Page extract:
BEGIN

Nursing students unprepared for dementia care, professor says

Youth Dementia Awareness

The Youth Dementia Awareness Symposium, held from Sept. 30 to Oct. 2, brought together caregivers, people living with dementia and researchers. (Isabelle Docto)

Ryerson’s nursing program must do more to teach students about geriatric care, says an assistant professor of the program.

The professor, Kristine Newman, teaches at Ryerson’s Daphne Cockwell School of Nursing. She said first-year students learn Gentle Persuasive Approaches (GPA) — a technique to help them care for elderly patients — but that the curriculum doesn’t make geriatric care a mandatory course.

While Ryerson’s nursing curriculum does offer a specific geriatric care course for fourth-year students, it’s an optional course. Newman said that she thinks it should be mandatory throughout the program.

“There needs to be increased standards and competencies that are integrated into [the] curriculum [and] that are [specific to geriatric care] … including dementia,” said Newman.

END

Copy out everything in the nursing students and dementia care article from "Nursing students unprepared" down to "researchers. (Isabelle Docto)".

Information supplied:
BEGIN

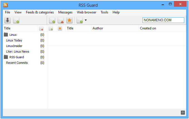
Task: Collapse the Linux category folder
Action: (6, 35)
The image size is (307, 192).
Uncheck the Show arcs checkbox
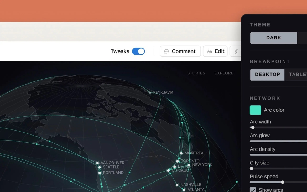[253, 190]

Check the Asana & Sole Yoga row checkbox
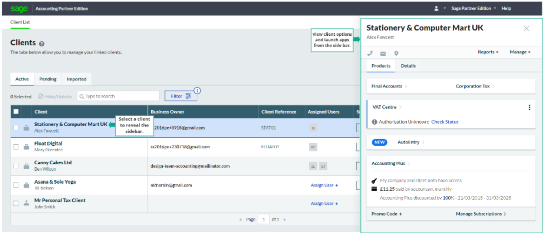(16, 185)
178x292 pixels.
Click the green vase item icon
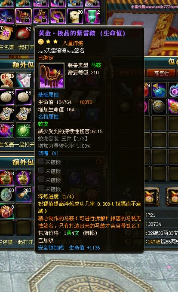click(92, 16)
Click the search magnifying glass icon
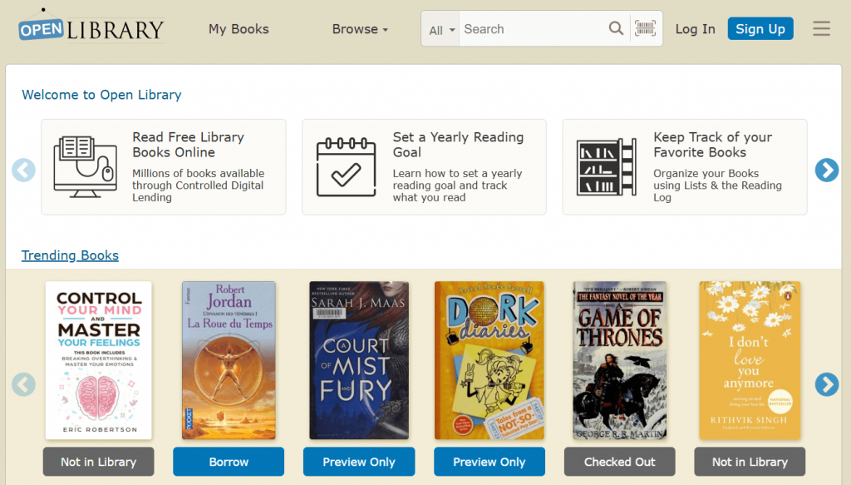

END

Final answer:
Nursing students unprepared for dementia care, professor says

Youth Dementia Awareness

The Youth Dementia Awareness Symposium, held from Sept. 30 to Oct. 2, brought together caregivers, people living with dementia and researchers. (Isabelle Docto)